Author: TeeJay
Posted: Thu Feb 28, 2013 8:42 am
Interesting ideas. I can’t say if they (the medical world) have any solid idea about long term effects of an increase in tolerance. I have a personal belief based on what I’ve experienced from being on Sub, heroin and methadone over 12 or 13 years.
Using full agonists I’ve found only makes your tolerance go UP over time. That’s true for methadone as well. With full agonists, dose creep (needing more and more to get the same effect) is more noticeable than with buprenorphine. Over my using career my tolerance gradually climbed and climbed. If I went back on Suboxone I found each time I needed more to hold my cravings.
Sub was interesting because I went on it really early in my using when I was 18 or 19. I’d been using heroin maybe once every 3-5 days, and I went on Sub because I thought it’d keep me high 24/7. I went on 4mg at first and I was loaded – I was really nicely stoned so much so the doctor dropped me to 2mg. I was a bit stoned on 2mg but I eventually got used to it.

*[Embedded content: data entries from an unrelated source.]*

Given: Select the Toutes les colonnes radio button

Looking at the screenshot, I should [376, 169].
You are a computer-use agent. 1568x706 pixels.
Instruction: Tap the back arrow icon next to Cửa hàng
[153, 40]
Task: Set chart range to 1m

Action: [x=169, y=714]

Getting off Sub was pretty straight forward, but the withdrawals from jumping off 1mg were stronger than any withdrawals I experienced from heroin. What was interesting though wasn’t the withdrawals or the PAWs … was that my cravings were actually stronger in the months after I got off Sub than they were before I got on Sub.

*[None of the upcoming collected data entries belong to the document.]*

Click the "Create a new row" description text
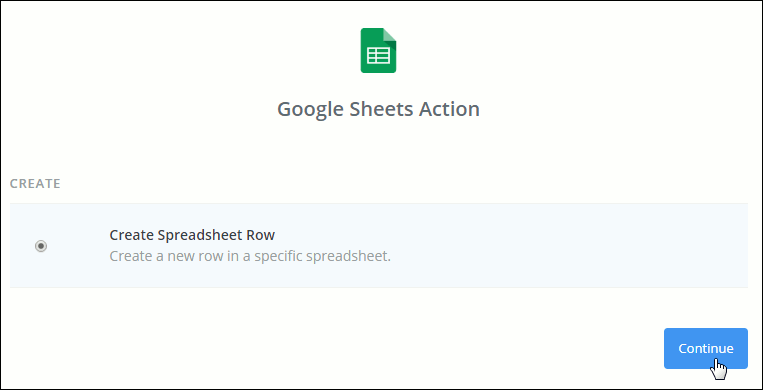250,256
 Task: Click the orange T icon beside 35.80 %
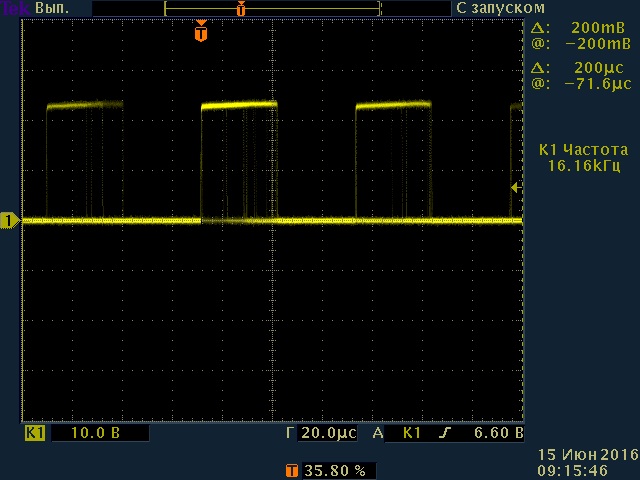click(291, 469)
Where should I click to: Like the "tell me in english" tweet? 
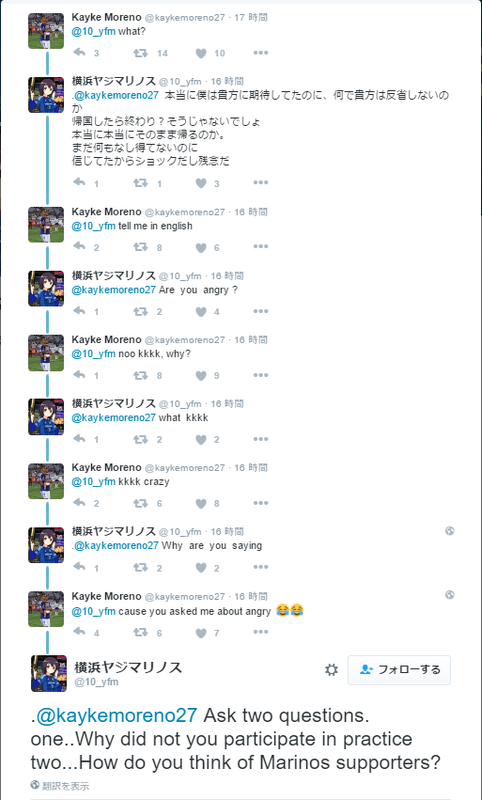coord(201,247)
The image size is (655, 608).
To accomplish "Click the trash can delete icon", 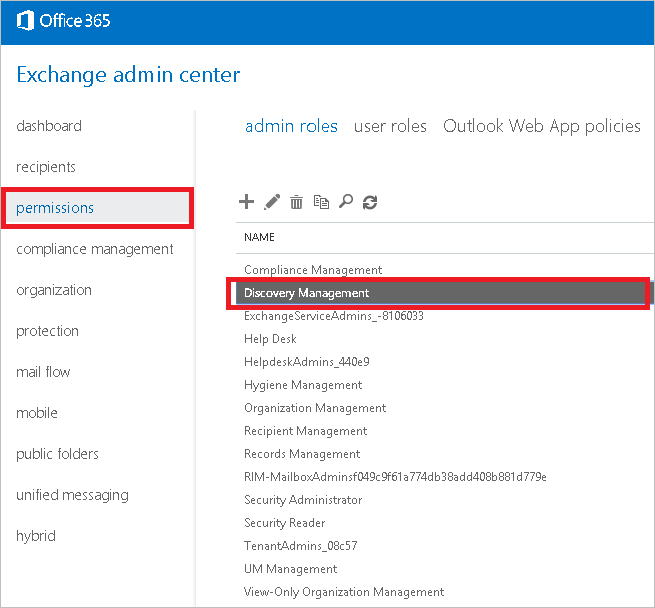I will click(x=297, y=202).
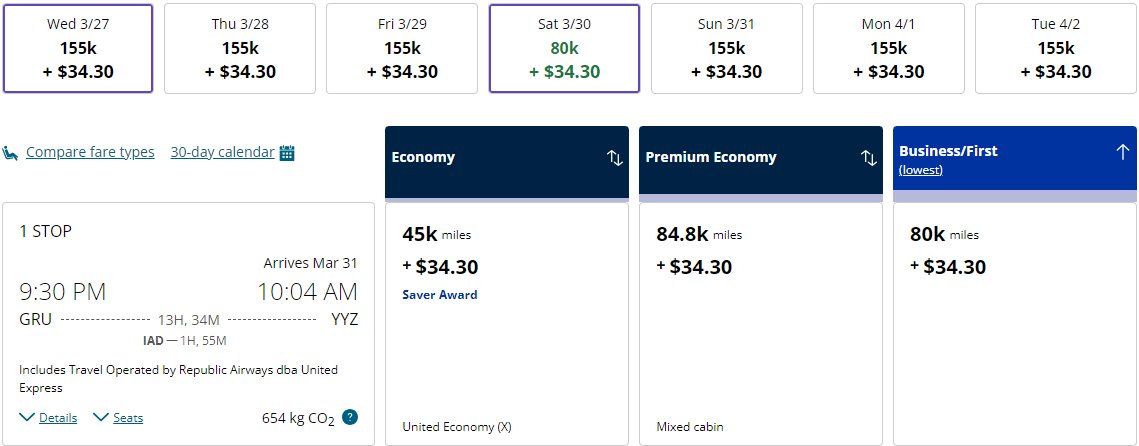Open the 30-day calendar link
Screen dimensions: 1139x446
(x=222, y=153)
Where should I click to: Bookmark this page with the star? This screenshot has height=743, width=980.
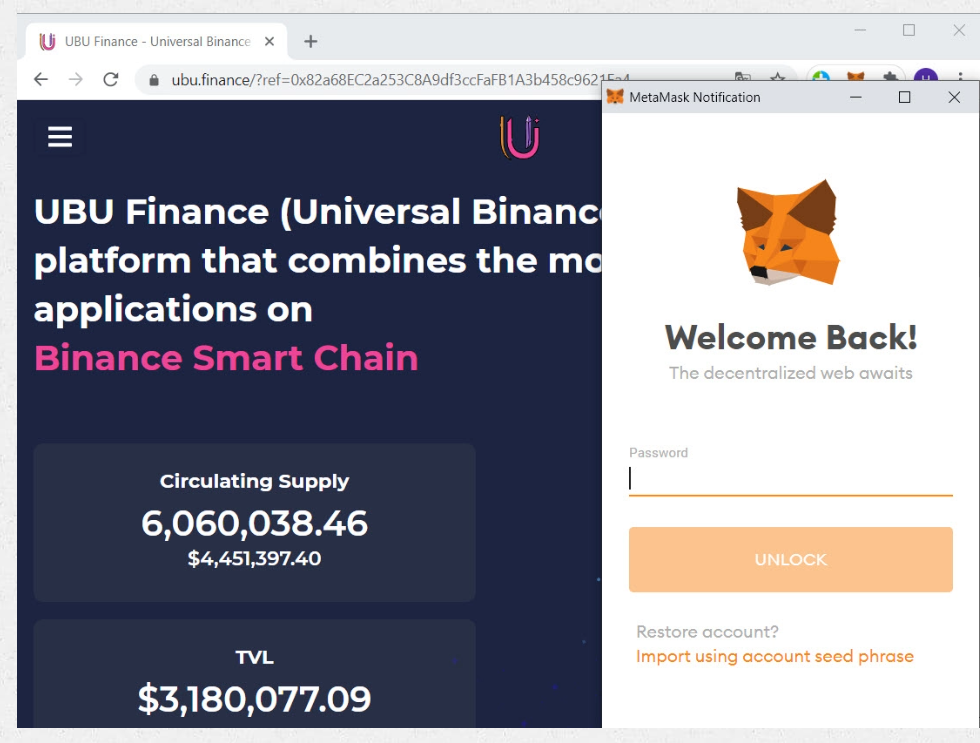coord(778,77)
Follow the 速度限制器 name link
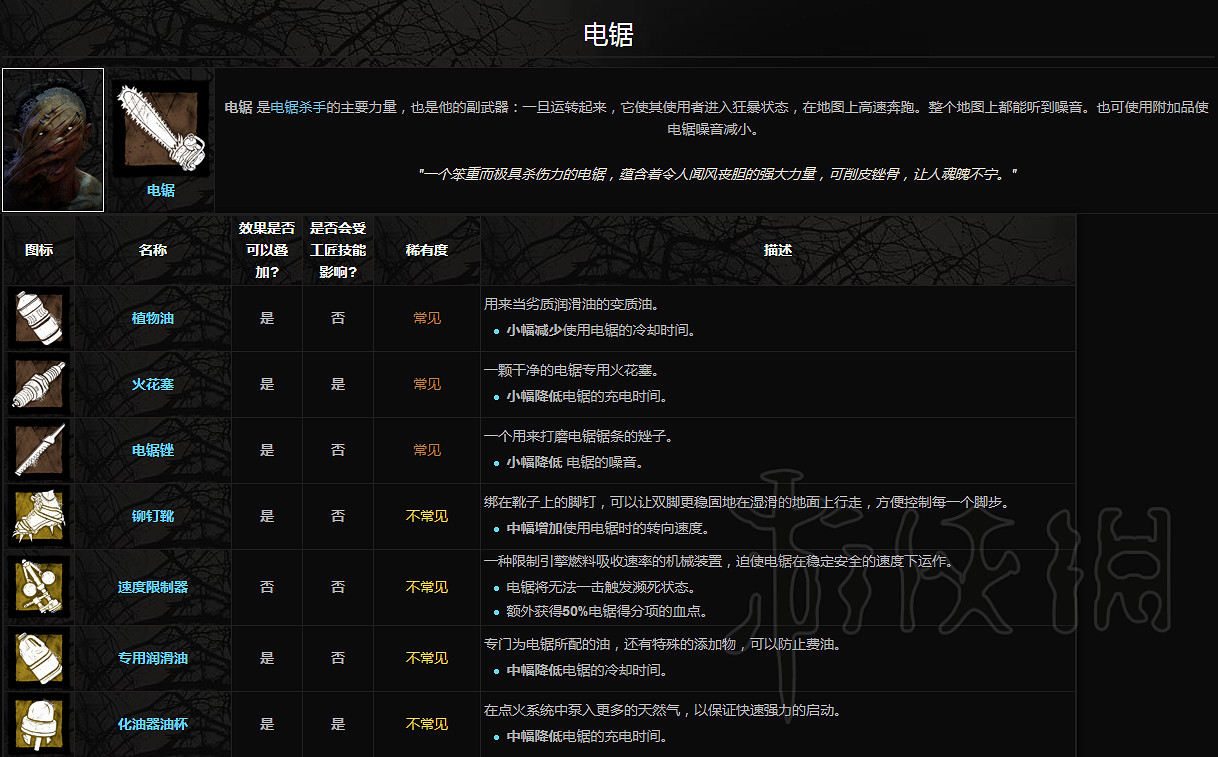The image size is (1218, 757). pos(152,587)
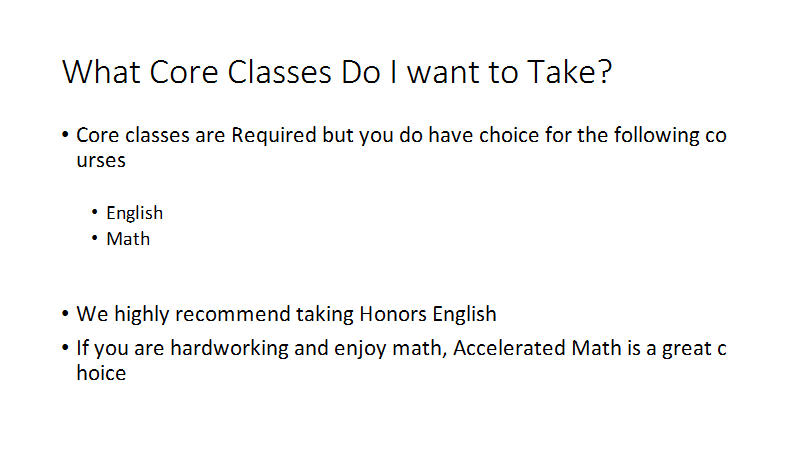The height and width of the screenshot is (450, 800).
Task: Click bullet marker before 'If you are hardworking'
Action: click(x=65, y=348)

I really do think that any increase in overall tolerance in a persons using career can result in them experiencing more intense cravings once they stop. And it can take many months, even years for those cravings to subside. So for me, that first time on Subutex definitely increased my overall dependence on opioids, and it would probably have been better for me to just try and stop using than go the drug-replacement route. Then again I just wanted to feel high all the time, so you get what you pay for I guess.